L’avenir du perchoir de l’Assemblée nationale s’annonce déjà tendu après la démission de Vital Kamerhe. Dans ce contexte, l’Alliance des Forces pour le Développement et le Progrès du Congo (AFDPC/Grand Katanga), alliée fidèle de l’AFDC-A, a publiquement exprimé son mécontentement face au communiqué des sages de la majorité parlementaire du 26 septembre, qui semblait anticiper la désignation d’un successeur. Pour le parti, tout contournement du processus électif constitue une menace à la légitimité de l’institution.
L’AFDPC rappelle que la vacance au bureau ne peut être comblée que par un vote en plénière. « Aucun mécanisme d’élévation automatique d’un ancien candidat n’existe dans notre droit parlementaire », insiste le vice-président national du parti, Soriano Chapwe Patrick.

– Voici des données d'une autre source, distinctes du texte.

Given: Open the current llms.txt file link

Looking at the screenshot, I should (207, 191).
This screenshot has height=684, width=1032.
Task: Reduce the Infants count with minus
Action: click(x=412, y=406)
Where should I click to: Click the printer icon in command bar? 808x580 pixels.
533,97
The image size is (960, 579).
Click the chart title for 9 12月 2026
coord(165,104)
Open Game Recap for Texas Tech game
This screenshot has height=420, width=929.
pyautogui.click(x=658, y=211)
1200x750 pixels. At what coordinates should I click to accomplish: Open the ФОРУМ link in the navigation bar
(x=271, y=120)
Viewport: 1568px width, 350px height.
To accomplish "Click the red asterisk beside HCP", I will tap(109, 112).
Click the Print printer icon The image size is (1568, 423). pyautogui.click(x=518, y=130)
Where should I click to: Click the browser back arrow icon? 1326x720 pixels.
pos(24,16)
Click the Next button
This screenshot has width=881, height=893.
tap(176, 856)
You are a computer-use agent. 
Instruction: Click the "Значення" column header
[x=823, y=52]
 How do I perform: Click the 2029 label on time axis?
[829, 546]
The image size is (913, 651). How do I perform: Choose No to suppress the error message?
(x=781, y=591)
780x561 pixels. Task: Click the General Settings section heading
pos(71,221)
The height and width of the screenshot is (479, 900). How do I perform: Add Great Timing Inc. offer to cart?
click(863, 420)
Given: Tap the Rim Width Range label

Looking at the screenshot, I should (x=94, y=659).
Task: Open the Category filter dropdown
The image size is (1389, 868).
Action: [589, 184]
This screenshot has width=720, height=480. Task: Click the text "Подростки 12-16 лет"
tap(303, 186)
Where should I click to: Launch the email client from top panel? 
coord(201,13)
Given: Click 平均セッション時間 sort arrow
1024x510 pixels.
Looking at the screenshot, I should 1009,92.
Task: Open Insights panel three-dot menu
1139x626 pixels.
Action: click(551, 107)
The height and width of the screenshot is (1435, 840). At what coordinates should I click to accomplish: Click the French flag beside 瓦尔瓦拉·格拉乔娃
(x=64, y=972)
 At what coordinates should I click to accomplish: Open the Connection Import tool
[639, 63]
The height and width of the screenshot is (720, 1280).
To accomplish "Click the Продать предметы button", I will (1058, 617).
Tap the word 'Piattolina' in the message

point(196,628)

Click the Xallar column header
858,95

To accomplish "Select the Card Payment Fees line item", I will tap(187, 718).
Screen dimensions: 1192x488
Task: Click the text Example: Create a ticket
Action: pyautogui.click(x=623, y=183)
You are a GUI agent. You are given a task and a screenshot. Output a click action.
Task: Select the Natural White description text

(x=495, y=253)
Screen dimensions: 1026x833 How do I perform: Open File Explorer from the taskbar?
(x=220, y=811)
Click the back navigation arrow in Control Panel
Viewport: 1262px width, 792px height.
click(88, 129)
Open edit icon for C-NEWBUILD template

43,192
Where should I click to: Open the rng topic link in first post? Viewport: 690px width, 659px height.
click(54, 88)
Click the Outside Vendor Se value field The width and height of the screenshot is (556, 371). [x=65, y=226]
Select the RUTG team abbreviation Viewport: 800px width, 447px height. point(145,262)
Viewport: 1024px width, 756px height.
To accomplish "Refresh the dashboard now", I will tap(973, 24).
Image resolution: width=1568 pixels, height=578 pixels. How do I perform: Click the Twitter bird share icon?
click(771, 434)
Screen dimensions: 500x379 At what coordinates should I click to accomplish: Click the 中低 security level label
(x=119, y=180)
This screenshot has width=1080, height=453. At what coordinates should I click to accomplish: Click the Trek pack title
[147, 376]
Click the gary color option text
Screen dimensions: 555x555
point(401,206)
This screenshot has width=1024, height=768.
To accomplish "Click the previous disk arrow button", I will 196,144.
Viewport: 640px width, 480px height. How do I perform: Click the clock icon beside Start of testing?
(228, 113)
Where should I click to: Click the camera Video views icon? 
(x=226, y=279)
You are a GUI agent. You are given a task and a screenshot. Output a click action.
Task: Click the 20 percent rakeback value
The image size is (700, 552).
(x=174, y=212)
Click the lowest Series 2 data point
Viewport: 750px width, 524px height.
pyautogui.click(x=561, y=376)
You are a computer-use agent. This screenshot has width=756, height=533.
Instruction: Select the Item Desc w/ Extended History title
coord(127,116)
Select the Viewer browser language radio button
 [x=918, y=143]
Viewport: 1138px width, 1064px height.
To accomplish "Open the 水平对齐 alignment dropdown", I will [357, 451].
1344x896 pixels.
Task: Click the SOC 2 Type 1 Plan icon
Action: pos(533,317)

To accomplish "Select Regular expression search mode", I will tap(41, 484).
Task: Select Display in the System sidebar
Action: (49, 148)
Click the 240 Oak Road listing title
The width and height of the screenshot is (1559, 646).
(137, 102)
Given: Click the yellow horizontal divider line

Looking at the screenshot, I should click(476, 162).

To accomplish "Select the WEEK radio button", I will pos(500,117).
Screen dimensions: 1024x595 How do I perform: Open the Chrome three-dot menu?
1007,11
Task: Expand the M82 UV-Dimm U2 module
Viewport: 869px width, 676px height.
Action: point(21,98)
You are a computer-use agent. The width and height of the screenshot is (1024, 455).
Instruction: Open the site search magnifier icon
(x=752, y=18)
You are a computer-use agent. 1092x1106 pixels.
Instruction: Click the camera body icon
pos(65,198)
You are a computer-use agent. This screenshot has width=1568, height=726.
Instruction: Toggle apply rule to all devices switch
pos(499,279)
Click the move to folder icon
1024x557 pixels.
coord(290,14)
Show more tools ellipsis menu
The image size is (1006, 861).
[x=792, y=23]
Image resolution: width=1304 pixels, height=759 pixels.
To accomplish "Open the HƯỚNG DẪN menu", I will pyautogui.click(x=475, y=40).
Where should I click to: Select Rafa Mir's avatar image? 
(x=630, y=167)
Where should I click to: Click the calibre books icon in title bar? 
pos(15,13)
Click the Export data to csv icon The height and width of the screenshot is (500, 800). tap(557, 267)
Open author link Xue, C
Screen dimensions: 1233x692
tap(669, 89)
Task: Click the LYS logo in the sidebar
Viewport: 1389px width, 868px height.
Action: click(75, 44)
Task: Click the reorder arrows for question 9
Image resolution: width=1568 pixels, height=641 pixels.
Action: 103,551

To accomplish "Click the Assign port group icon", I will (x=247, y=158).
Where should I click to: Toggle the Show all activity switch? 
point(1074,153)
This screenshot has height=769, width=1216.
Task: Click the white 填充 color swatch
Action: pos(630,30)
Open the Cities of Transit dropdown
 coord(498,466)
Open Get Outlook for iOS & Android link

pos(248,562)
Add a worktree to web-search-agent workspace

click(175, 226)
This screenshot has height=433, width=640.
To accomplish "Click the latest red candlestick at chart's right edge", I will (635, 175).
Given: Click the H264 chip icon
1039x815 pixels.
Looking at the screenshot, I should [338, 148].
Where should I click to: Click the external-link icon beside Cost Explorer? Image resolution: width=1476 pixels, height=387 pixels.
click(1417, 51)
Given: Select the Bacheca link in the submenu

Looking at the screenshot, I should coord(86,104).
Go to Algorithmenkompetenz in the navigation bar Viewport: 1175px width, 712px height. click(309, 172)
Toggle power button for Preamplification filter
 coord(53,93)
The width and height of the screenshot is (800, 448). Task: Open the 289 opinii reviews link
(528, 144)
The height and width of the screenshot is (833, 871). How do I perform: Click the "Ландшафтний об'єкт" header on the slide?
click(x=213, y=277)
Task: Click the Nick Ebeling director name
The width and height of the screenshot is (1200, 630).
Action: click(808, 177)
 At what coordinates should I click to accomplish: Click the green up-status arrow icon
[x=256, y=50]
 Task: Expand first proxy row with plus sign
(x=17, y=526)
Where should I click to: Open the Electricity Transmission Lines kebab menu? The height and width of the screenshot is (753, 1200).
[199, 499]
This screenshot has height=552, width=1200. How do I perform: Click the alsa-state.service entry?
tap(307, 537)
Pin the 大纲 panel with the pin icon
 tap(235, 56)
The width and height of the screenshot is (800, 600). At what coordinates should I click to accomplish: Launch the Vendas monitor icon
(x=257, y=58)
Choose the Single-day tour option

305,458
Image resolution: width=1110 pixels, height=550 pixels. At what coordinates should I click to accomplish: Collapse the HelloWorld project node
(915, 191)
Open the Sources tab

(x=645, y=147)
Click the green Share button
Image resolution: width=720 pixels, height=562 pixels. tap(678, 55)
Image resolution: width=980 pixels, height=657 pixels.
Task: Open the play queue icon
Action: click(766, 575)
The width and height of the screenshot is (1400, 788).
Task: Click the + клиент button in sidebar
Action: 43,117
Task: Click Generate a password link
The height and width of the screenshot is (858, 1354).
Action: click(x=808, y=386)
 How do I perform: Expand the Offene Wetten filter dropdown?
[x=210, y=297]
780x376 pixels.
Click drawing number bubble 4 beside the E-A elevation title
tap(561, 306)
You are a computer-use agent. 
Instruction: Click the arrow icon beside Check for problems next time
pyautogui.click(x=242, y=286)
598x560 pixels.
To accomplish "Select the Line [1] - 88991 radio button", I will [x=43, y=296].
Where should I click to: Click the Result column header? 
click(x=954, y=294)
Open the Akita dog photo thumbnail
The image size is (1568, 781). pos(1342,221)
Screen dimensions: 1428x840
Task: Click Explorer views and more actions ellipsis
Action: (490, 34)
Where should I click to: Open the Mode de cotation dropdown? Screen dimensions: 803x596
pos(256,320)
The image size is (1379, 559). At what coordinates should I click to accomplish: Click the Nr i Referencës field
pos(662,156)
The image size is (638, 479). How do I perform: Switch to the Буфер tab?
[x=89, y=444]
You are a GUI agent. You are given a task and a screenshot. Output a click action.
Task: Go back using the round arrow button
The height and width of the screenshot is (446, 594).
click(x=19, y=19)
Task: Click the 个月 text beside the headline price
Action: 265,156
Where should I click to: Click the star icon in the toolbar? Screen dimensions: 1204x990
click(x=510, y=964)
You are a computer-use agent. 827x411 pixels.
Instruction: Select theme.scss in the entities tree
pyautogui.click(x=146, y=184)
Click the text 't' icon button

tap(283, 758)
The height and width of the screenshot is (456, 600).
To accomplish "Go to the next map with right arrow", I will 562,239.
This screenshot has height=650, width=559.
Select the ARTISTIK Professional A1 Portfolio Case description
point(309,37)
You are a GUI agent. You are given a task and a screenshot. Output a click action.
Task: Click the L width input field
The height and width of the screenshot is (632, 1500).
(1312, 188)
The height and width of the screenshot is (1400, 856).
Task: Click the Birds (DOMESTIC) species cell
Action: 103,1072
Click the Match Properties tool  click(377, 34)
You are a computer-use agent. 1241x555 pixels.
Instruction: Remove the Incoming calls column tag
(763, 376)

Selon lui, ignorer cette règle fragiliserait non seulement la crédibilité de l’Assemblée, mais enverrait également un mauvais signal sur le respect de la démocratie interne au sein de la majorité.
Au-delà du formalisme, le parti met en avant l’équilibre des forces politiques. L’AFDC-A, qu’il considère comme la deuxième force de l’Union sacrée, devrait voir sa représentativité respectée dans le choix du futur président du bureau. L’AFDPC plaide donc pour que la répartition des postes reflète la réalité politique, afin de préserver la cohésion au sein de la coalition et éviter toute frustration qui pourrait déstabiliser l’Assemblée.
Enfin, le parti insiste sur l’importance de la dimension géopolitique dans cette élection. Selon lui, le perchoir doit rester attribué à un élu issu de l’Est du pays, pour garantir un équilibre régional au sein des institutions nationales. L’AFDPC recommande la convocation rapide d’une plénière élective, dans un délai de 48 heures, afin que l’Union sacrée montre sa capacité à allier légalité, représentativité politique et équité géographique.